Hawley has opposed the Biden administration’s efforts to boost production of electric vehicles and the batteries and infrastructure needed to power them in the United States. That position on its own belies true support for workers, Cook said. “I am not sure how you can portray yourself as being concerned for workers’ rights and welfare,” he said, “if you are not willing to address the biggest issue out there which affects all people and that is the recent surge in extreme weather events.”
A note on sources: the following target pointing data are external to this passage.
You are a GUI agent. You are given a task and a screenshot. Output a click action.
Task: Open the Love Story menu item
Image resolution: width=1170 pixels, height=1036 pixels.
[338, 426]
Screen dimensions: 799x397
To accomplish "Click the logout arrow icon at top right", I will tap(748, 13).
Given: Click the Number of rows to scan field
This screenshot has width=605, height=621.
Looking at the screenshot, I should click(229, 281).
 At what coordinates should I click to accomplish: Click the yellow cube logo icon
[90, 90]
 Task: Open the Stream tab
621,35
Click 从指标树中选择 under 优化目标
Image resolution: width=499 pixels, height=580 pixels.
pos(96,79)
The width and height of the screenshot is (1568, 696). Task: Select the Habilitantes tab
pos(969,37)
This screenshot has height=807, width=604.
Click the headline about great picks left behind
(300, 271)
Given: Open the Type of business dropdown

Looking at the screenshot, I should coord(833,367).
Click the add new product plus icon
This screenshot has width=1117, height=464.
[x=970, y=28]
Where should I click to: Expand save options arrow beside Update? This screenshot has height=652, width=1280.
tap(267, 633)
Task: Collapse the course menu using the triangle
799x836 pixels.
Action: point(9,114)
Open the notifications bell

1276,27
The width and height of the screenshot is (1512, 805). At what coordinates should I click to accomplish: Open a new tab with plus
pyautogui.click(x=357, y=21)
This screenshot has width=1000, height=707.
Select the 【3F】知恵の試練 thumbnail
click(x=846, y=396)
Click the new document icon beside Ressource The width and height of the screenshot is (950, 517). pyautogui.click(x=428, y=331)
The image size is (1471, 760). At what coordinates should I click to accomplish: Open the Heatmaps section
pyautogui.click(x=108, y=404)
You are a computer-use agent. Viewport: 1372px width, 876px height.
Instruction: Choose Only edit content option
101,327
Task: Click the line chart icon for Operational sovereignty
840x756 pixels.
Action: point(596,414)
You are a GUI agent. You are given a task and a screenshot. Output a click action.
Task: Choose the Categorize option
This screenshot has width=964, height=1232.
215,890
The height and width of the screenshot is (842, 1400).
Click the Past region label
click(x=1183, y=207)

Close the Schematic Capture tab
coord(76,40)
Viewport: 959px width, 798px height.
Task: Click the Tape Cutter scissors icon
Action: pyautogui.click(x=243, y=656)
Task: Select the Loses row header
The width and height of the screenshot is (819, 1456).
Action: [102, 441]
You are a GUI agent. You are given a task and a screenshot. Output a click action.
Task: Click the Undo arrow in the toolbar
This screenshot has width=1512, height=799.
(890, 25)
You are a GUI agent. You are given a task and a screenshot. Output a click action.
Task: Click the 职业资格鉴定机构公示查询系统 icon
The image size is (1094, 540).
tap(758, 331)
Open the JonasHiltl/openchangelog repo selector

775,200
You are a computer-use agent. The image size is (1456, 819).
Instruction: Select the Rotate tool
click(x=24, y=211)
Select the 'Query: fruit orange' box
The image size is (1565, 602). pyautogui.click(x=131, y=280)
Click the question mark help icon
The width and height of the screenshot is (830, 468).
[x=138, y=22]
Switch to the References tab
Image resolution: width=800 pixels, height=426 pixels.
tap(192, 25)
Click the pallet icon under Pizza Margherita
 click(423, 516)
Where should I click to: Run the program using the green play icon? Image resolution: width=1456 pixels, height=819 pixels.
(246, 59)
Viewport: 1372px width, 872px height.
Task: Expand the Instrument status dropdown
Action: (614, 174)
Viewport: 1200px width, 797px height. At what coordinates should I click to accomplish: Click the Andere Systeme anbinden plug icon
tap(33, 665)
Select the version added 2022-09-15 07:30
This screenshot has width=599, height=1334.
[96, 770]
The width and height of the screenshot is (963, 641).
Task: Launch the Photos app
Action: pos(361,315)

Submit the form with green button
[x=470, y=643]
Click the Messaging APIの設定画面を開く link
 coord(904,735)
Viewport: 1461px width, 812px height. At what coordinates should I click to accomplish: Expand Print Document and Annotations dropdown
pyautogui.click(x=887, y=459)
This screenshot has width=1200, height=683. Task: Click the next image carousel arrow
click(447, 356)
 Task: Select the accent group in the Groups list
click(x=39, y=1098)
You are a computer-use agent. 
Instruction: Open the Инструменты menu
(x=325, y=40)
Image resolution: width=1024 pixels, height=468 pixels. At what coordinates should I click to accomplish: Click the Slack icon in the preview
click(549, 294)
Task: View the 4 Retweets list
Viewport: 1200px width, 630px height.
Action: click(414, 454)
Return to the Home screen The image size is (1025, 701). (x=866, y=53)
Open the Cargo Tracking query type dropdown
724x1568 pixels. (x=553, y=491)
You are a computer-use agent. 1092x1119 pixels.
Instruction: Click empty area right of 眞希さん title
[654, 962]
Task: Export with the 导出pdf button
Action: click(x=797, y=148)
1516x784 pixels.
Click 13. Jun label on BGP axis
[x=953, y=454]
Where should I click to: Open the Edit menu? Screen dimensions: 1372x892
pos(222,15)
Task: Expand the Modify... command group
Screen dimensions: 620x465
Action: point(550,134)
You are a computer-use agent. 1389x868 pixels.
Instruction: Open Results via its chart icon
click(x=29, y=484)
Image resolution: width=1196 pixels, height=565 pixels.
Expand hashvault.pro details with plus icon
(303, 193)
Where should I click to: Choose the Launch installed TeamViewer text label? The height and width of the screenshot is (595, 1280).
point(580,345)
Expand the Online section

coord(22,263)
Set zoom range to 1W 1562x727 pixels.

The UAW, for its part, has at times criticized the Biden administration for its investments related to the green transition: for example, for sending money to plants with no wage, working condition, or union guarantees. UAW President Shawn Fain has so far withheld the union’s endorsement of the president, saying that any endorsement would have to be earned, expecting “actions, not words.” Joe Biden, in his historic appearance on the picket line this week — and his affirmation that if companies are getting “record profits,” the workers should be getting “record contracts” — displayed a receptiveness to Fain’s challenge.
In Congress, Hawley has opposed measures that are important to workers. He opposes the PRO Act, a federal bill backed by the UAW that aims to empower workers to organize and join a union and protect them from corporate retaliation. Just this week, he told Insider that the act would “hurt workers more than it helps.” Hawley also joined the rest of his party in opposing Biden’s nominee to lead the Labor Department, Julie Su — a nomination supported by much of organized labor.
Since entering the Senate in 2019, Hawley has moderated his position on some issues pertaining to workers. While he supported a 2018 ballot referendum to impose anti-union “right-to-work” laws that was ultimately rejected by voters, Hawley has since said he would not “countermand” the will of the voters and does not support it at the federal level. That same year, Missourians voted to increase the minimum wage to $12. Hawley derided the idea as being “out of the mainstream.” Since then, though, he has introduced legislation to require billion-dollar companies to pay their workers a $15 minimum wage.
Cook argues that there are clear ways for a senator to prove themselves as being pro-worker. Citing polls that show broad American support for unions, Cook noted that still, union membership is low. “If senators would worry about working towards getting more workers the right to unionize rather than spending their time talking about shutting down the government, frivolous impeachments hearings, or just looking for a microphone to get personal attention, workers would be better served.”